Search the data for the word "size" and copy every line that contains it.

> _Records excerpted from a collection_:
◇ ◇ ◇
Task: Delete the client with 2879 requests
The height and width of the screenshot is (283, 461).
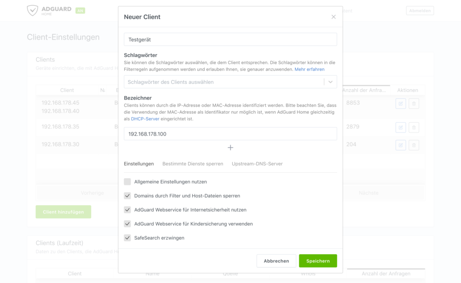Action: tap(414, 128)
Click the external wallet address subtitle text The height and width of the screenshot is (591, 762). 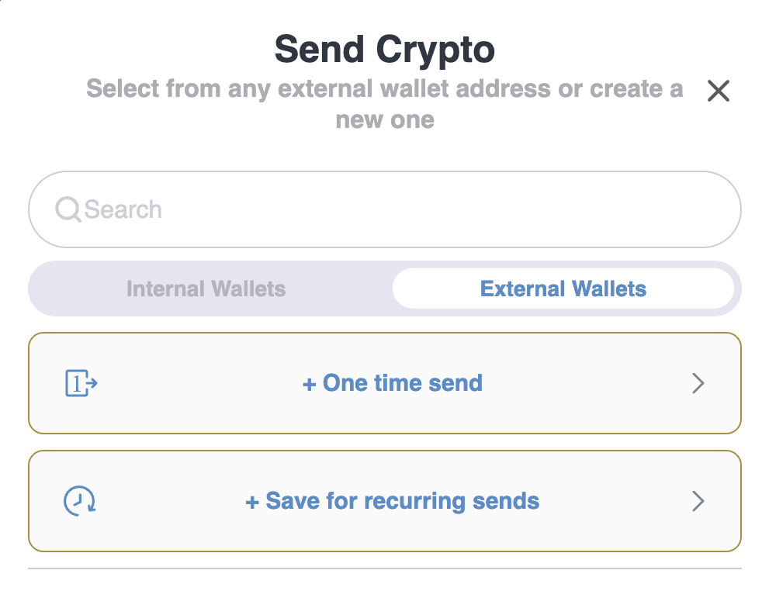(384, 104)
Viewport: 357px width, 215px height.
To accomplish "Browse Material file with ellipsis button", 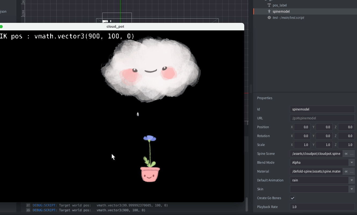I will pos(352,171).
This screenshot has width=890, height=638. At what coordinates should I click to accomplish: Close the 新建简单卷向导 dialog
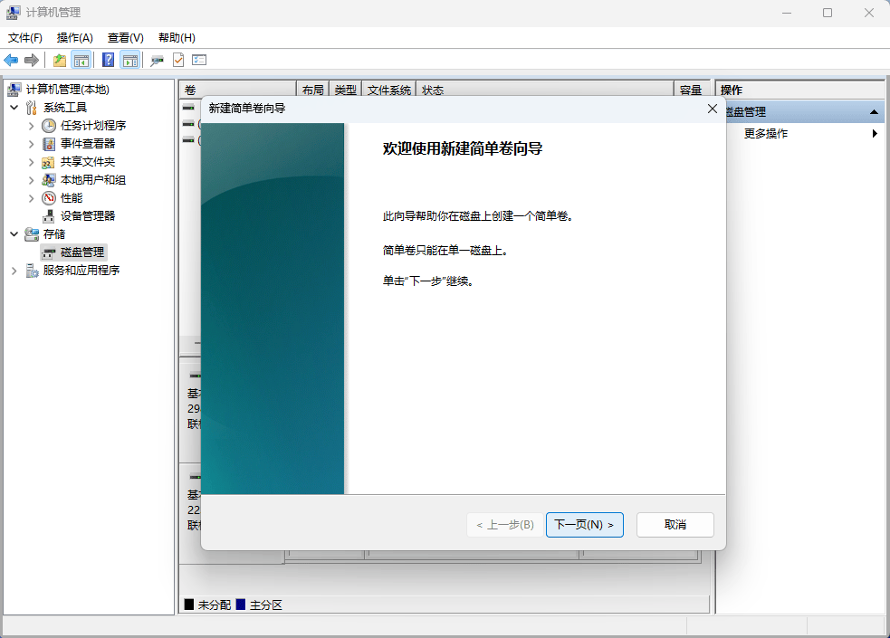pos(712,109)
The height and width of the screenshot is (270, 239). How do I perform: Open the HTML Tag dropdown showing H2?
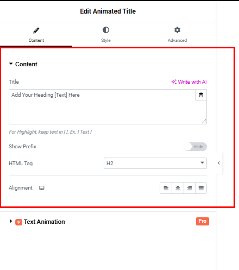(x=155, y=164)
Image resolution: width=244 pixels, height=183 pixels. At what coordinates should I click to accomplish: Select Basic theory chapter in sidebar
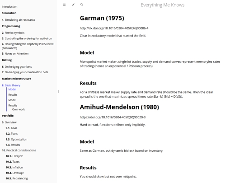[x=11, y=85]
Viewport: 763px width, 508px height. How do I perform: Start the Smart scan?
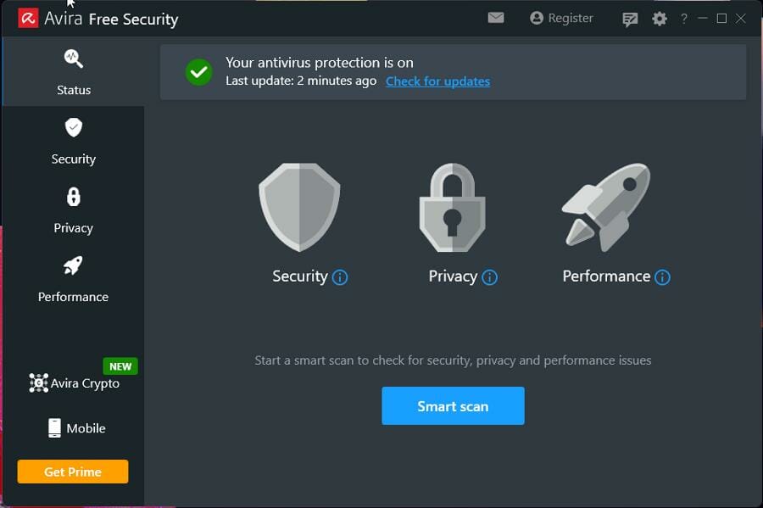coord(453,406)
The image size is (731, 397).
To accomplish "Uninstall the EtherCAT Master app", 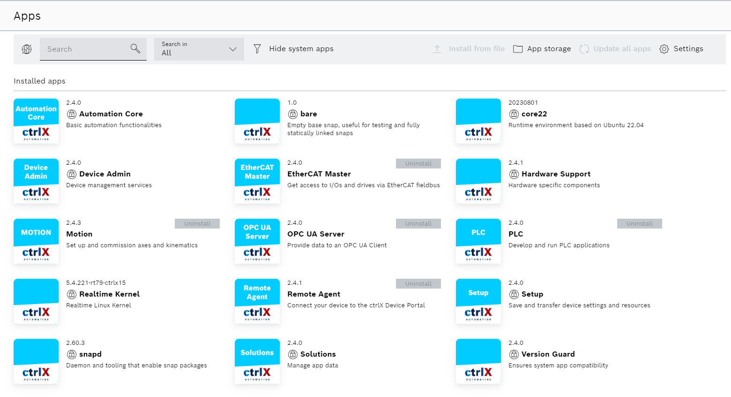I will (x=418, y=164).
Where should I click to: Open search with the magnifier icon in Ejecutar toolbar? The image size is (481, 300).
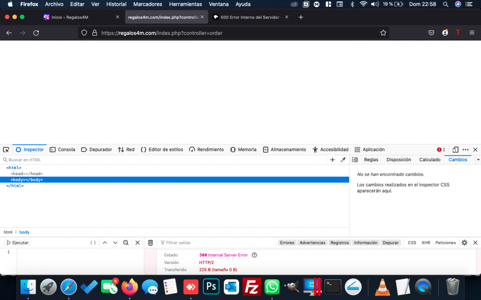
◇ ◇ ◇
> _EXERCISE SOLUTION_:
The image size is (731, 397).
Where should I click to: Open search with the magnifier icon in Ejecutar toolbar? The image size is (481, 300).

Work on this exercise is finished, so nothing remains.